Not really, windows desktop only offers software raid 0. The various server versions offer other versions of raid.
For clarification
raid 0, combines two disks into one
raid 1, mirroring with no parity. Been ages since I've done raid one, but don't you need both volumes for it to work. I.E. one drive fails you need to rebuild the array before reuse i think.
So windows desktop just combines two drives into one, and if one goes you can pretty much say good bye to all the data. There are recovery tools/options but they are not easy or guaranteed. I'm not trying to sound like the harbinger of doom, but I've been bitten by this myself.
LVM does raid 1 & raid 0.
But again if one volume goes you usually need to take time to rebuild the array. Then it also limited to linux.
I'd say simply scheduled copying diska -> diskb.
If you had say 3 1.5TBs raid5 would be doable.
But you would need an o/s that can do that software raid version. FreeBSD(zfs), windows server, linux, etc.
Or a hardware card, expensive, and I think that in some cases the raid array is dependent on the card. I.E. the raid card goes you need to buy that same card again to use your data.

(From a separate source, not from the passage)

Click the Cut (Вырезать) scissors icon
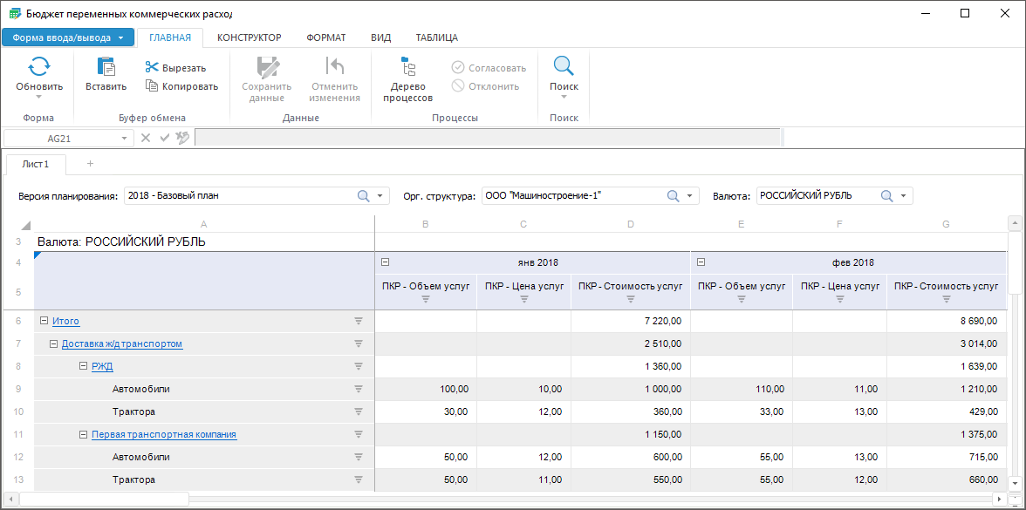Image resolution: width=1026 pixels, height=510 pixels. click(x=152, y=68)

The other thing to consider is that a majority of the cards under the 200$ price point are pci-x1. Which going back to lanes depending on version of pci-x, ranges from 250MB/s -> 1GB/s a lane. This all total, both ways. The last piece is a lot of the cards under 100$, are usually just a software raid wrapper. Making your cpu do all the heavy lifting.
Rsync
http://en.wikipedia.org/wiki/Rsync
Although rsync is best in multiples of 2, i.e. if you do 3 you need to think the partitioning scheme carefully. It will also be delayed based on how often you schedule it to run.
or
unraid
http://www.lime-technology.com/
On a consumer level is my recommendation.